PROBLEM REQUIREMENTS:
Here is a block of records. Copy every line in it that includes "computer".

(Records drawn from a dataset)
┄┄┄┄┄┄┄┄┄┄
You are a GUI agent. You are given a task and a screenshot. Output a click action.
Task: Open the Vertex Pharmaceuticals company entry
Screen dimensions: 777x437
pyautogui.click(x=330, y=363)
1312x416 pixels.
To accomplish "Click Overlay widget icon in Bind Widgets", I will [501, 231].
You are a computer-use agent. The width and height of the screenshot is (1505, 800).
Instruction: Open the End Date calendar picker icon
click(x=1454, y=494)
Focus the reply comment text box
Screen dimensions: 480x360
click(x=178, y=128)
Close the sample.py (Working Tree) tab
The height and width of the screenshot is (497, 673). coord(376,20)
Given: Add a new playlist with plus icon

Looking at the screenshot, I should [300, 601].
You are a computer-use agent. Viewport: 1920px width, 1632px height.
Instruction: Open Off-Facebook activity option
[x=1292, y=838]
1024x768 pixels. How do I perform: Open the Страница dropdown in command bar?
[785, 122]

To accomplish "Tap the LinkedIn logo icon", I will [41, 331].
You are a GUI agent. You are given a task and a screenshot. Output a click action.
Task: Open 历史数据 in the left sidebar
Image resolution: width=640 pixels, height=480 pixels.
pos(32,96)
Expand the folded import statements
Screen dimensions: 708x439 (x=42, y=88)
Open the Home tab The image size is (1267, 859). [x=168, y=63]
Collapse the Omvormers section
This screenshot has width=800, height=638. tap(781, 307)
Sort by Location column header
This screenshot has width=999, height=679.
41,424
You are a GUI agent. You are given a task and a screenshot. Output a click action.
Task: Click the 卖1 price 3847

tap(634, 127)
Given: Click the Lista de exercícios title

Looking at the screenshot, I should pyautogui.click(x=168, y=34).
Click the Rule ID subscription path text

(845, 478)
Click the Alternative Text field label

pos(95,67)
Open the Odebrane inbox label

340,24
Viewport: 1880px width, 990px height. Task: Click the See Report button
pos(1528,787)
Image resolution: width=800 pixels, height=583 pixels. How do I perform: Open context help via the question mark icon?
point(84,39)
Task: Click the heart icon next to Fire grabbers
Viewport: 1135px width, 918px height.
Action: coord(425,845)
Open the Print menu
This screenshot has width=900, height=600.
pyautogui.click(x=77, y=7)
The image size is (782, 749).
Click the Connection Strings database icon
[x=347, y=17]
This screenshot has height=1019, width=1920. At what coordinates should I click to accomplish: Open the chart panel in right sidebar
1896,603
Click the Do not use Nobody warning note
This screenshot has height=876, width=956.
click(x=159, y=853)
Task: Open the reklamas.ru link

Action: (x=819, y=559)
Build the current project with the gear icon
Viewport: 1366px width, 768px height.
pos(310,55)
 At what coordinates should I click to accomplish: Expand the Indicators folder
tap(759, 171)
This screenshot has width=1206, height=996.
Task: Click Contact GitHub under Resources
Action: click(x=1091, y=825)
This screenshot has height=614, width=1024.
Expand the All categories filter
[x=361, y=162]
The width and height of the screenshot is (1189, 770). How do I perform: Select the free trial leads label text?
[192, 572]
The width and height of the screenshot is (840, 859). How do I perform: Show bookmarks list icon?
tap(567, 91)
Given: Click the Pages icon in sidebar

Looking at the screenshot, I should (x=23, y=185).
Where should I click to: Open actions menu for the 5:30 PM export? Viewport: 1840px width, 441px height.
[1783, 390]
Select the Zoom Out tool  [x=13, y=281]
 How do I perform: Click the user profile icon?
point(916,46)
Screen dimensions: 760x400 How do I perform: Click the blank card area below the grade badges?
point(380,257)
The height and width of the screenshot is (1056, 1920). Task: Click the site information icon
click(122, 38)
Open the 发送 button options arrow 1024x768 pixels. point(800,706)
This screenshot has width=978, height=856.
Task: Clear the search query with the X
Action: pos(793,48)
┄┄┄┄┄┄┄┄┄┄
ANSWER SPACE:
You are a computer-use agent. The width and height of the screenshot is (1505, 800).
You are a computer-use agent. Viewport: 1920px width, 1632px height.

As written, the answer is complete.